You can also find barebone phones for cheap on ebay or craigslist, just make sure they work with your carrier.
Prepaid for me worked out to less than $10 a month. I went with T Mobile prepaid, and bought the phone (a workhorse) with the pre-pay set up package (about $50 or so at the time).
Served me for years. Only upgraded because the iPhone was a gift.
Which I rarely use as a phone, but use ALL THE TIME as a browser.
Do you still get WiFi on the bus to work?
There's new iPhone firmware out. It appears to fix the randomly crashing Safari issue finally! Huzzah!
Other than that, it doesn't appear to do anything. And it's, like, a 200mb download. Don't get an iPhone if you don't have broadband.
I'm going to finally start using the digital camera I got last month. First, however, I'm going to replace the 16mb memory card that came with the thing, so I can store up lots of photos on my trip to Florida in April.
Any suggestions for which card I should get that'll give me the best bang for the buck?
(FYI, my camera is a Canon PowerShow A720 IS, if that makes any difference to which card I should buy.)

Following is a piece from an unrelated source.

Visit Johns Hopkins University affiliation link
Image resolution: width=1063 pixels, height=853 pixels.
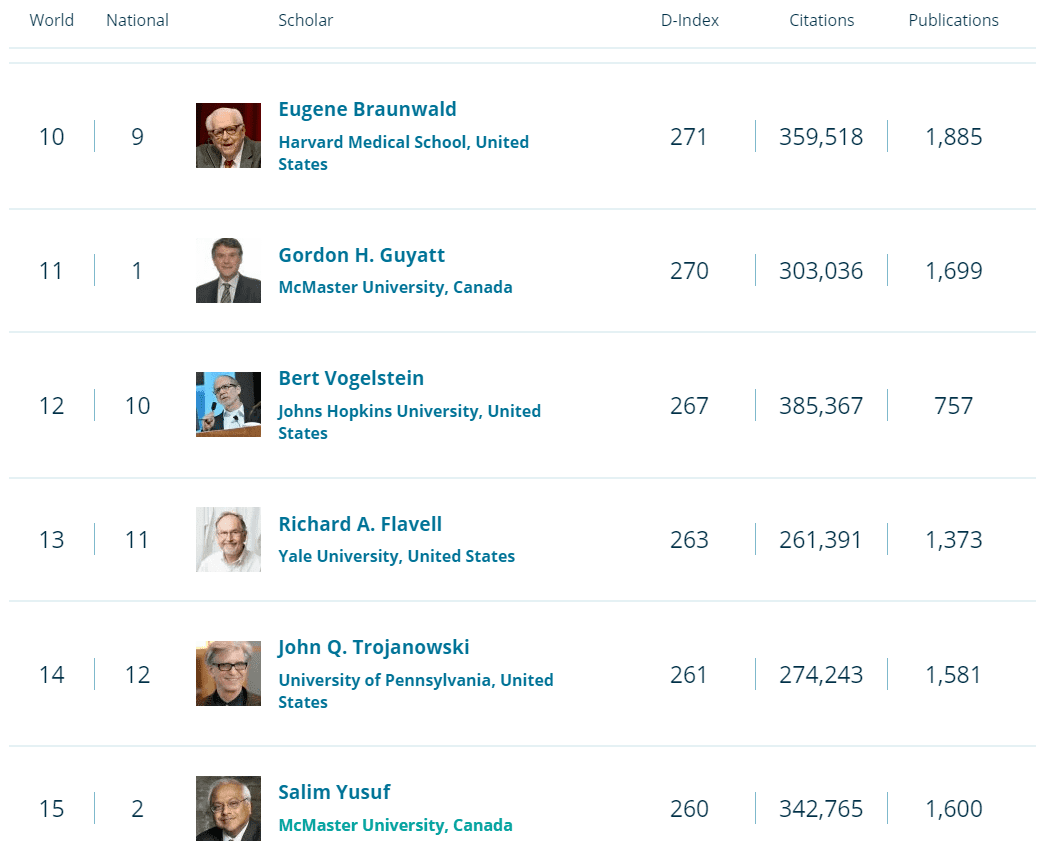coord(410,411)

Kathy, you have a metric buttload of choices. I've used SanDisk, Kingston, and PNY brands with no problems to date.
Yeah, you can get a pretty big one for not too much money, these days--my sister and I bought a digital camera for our brother for Christmas, and I was surprised to see how cheap all the memory cards were! Though I suppose as all the cameras get bigger you need a bigger card, but...

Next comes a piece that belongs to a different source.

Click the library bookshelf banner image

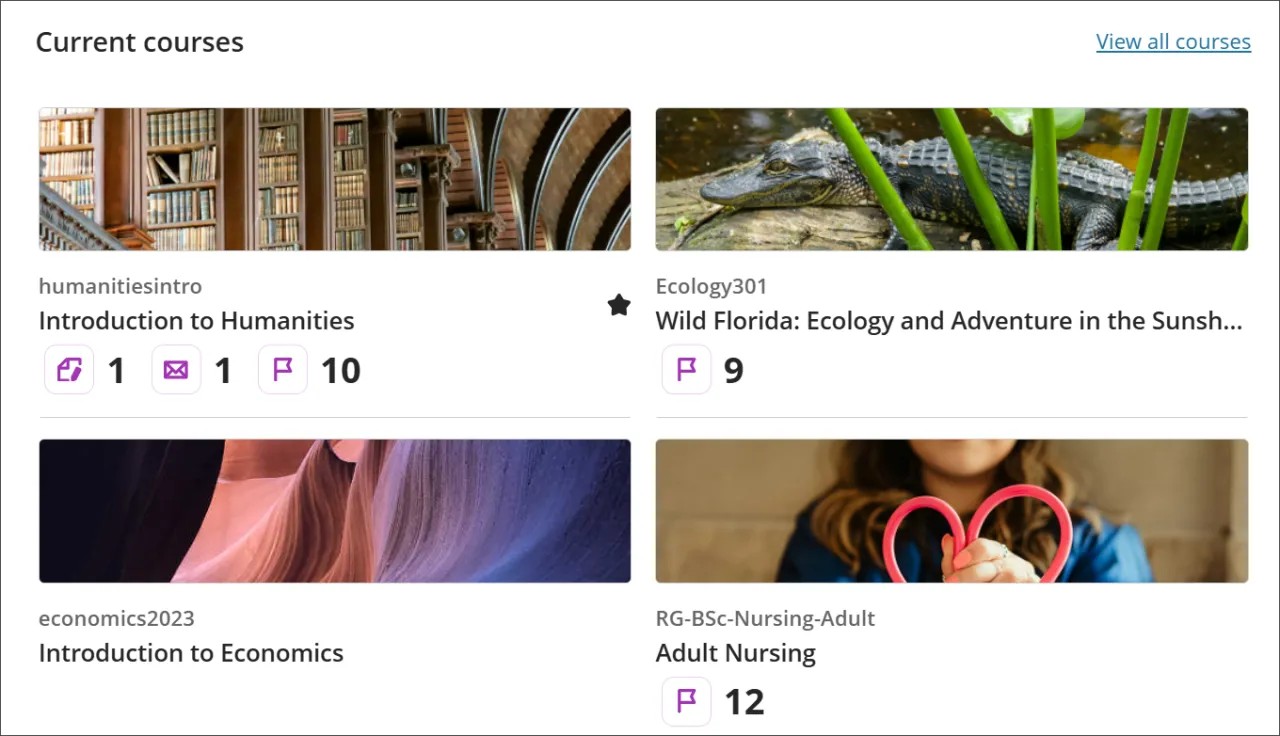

I know some people prefer to have just one big card, on the "I'm never going to bother switching it in or out or losing anything" theory, and others prefer to have a few (possibly smaller) cards, on the "what if something happened to one of them/the camera got stolen and all my good pictures from this trip were on it" theory.
A card bigger than 2GB might not work in your camera, though.
A card bigger than 2GB might not work in your camera, though
The 720 supports SDHC cards, so she can at least go to 4GB.
A card bigger than 2GB might not work in your camera, though
The 720 supports SDHC cards, so she can at least go to 4GB.
This was my main concern, and my instruction book gives precious little info on memory cards, other than how to format one, insert it, handle it, and how many photos cards from 16mb to 512mb will take.
Thanks for the help, everyone! I'll probably spring for either a 2gb or a 4gb since they're both pretty cheap.
edited to change the 2/4mb to a gb--big difference!